According to urban planner Fred Kent, we have spent 70 years building our cities for cars, not people. That has made them less liveable. But how can we change that?
Fred Kent is an urban planner and founder of the non-profit organisation Project for Public Spaces, which works to make cities more liveable and people-centric. He has lived in the Cobble Hill area of Brooklyn, NY for the last 30 years. Through his living room window he can see his grandson playing during recess in the schoolyard across the street. Taking a walk through the neighbourhood, he passes the Italian butcher’s shop on Court Street that has been run by the same family for three generations. Or he can stop under one of the old oak trees to chat with his neighbours. Cobble Hill is a people-centric neighbourhood, which all architects involved in placemaking around the world would like to be able to reproduce. In the past, cities used to be designed for people instead of cars, but over the decades things changed. The solution for going back to that situation, however, is not banning vehicles, but rather to better regulate them, taking into account the needs of each urban area and putting people first.
Socialisation locations
Kent does not use a car to get around Brooklyn, preferring a bike, the subway or simply to walk. His office does have a car available, though – it is shared between ten people. His opinion? “For decades, cities have been designed without thought of those who live there. The suburbs, for example, have lawns that no one uses for human interaction. It doesn’t occur to anyone to put a bench on them and sit down and talk. The people are isolated, and completely afraid of really coming into contact. They can’t do that anyway, because there aren’t any places any more where they can come together. We have a deep-seated fear of public space, which is why we look for ways to control it, manage it and keep people out of it. That makes our cities sterile. But people are starting to break with that mindset. Things are changing for the better”.
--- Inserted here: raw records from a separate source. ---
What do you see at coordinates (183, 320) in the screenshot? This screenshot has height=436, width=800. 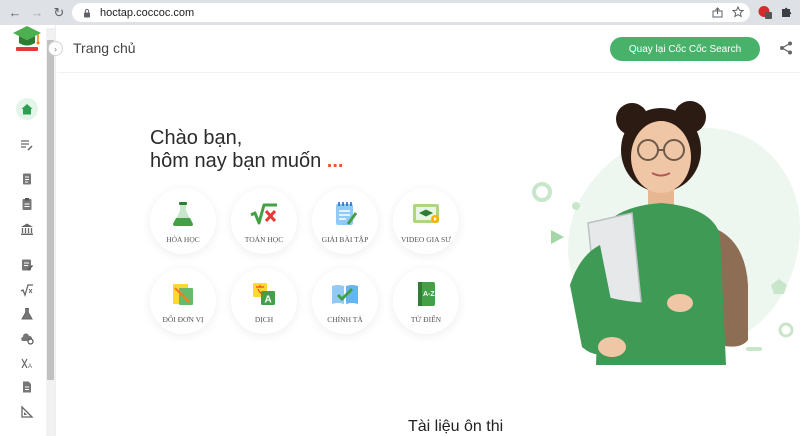 I see `tile-label: ĐỔI ĐƠN VỊ` at bounding box center [183, 320].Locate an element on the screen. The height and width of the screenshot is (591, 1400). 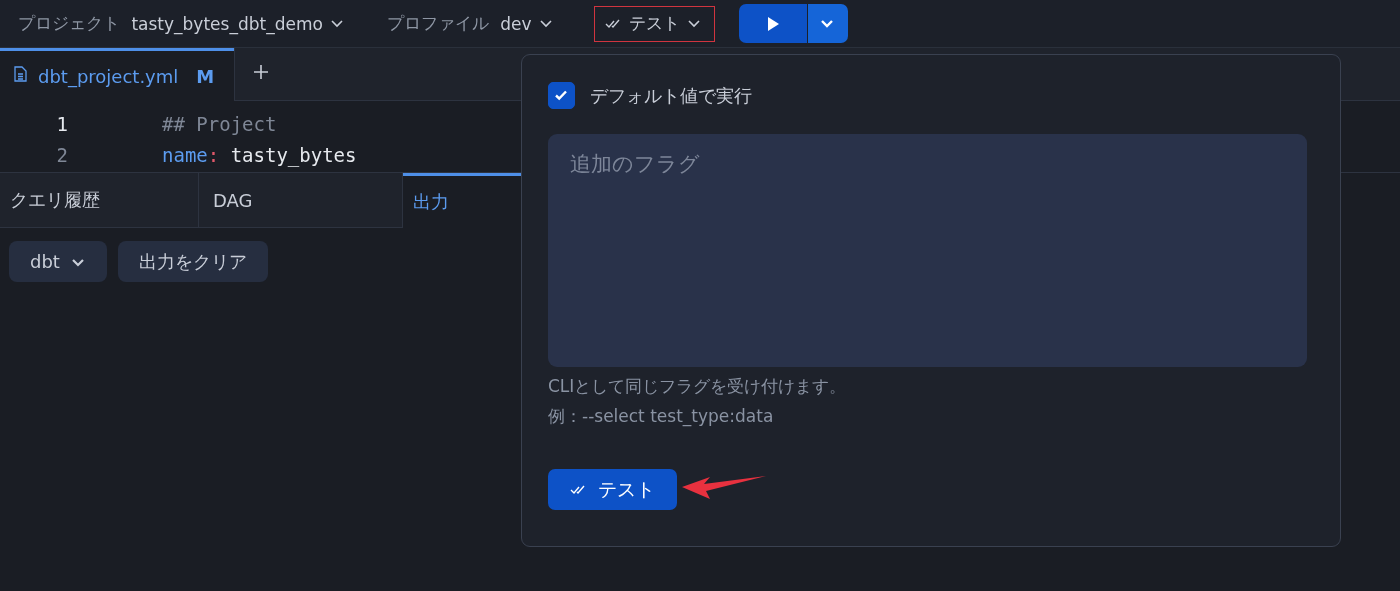
code-line: ## Project is located at coordinates (220, 124).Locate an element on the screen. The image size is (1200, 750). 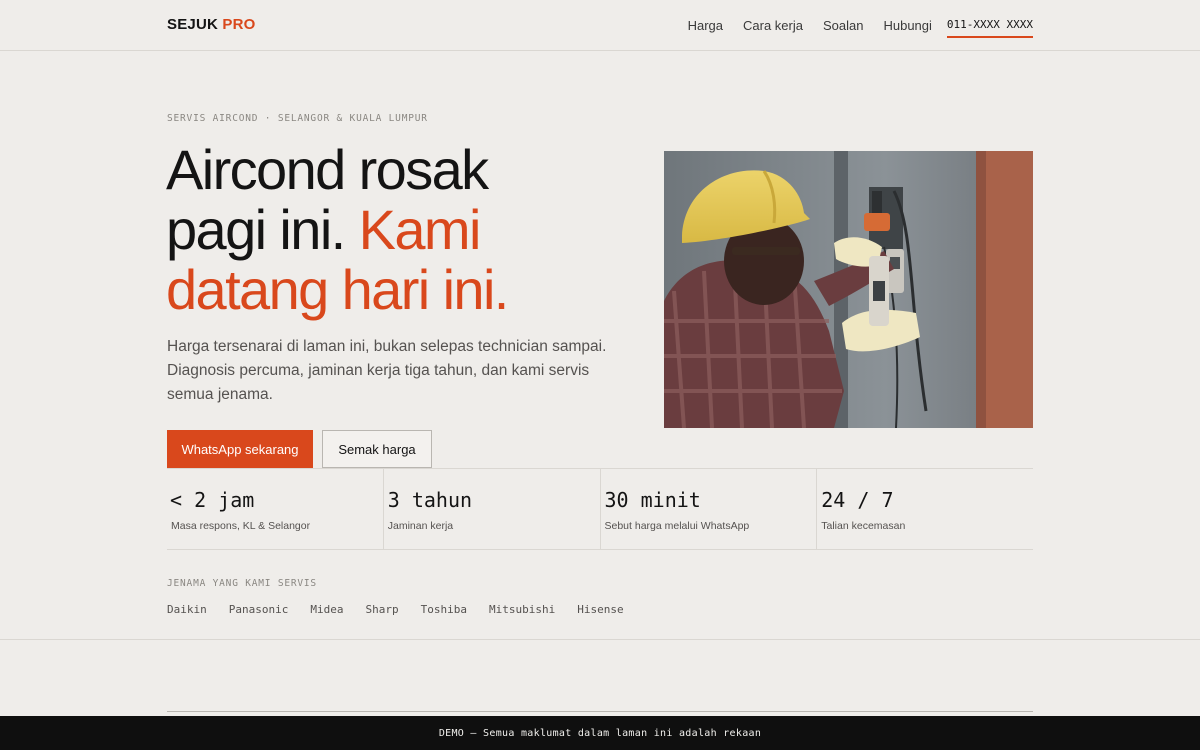
stat-quote-time: 30 minit Sebut harga melalui WhatsApp is located at coordinates (708, 509).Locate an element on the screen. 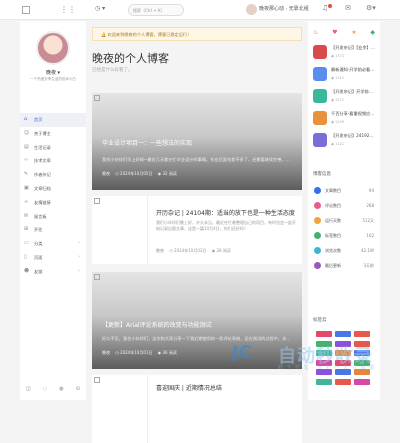  stat-label: 运行天数 is located at coordinates (333, 220).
People-centric neighbourhoods
“Cars occupy a privileged position in this scenario. If we look at city streets before the 1940s, they were utterly chaotic with trams, cars, bicycles and pedestrians all sharing the same space. This complexity generates vitality”. To make a neighbourhood more liveable, according to Kent, “you have to start by talking with the people who live there, encourage them to think about what they like about their surroundings, what they don’t, and what they need. The community needs to be stimulated and take responsibility for its surroundings and act; it can’t be the experts who come from elsewhere who tell the residents what they should or shouldn’t do”.
Real needs
“Sometimes what people think they want and what they truly want are two very different things. In a small town in New Hampshire, people used to drive from store to store on main street”, tells Kent. “We simply removed barriers like hedges and fences between the stores, and filled the gaps with more shops and parks and places to relax. Now people walk up and down main street. The key to everything is understanding what people really need, what can change their behaviour – even if a different kind of vehicle could be more efficient”.
More space for people
The urban planner provides a concrete example: “Even in a lively, multicultural place like Times Square, in the heart of New York City, there is too much space for cars and too little for pedestrians. The roads are too wide, and the pavements too narrow. When designing a place, cars should find their own ways of integrating into it, not the other way around. Public places were always spots for socialising, and now this is no longer true”. Kent’s message is strong and clear: we need to give public spaces back to people.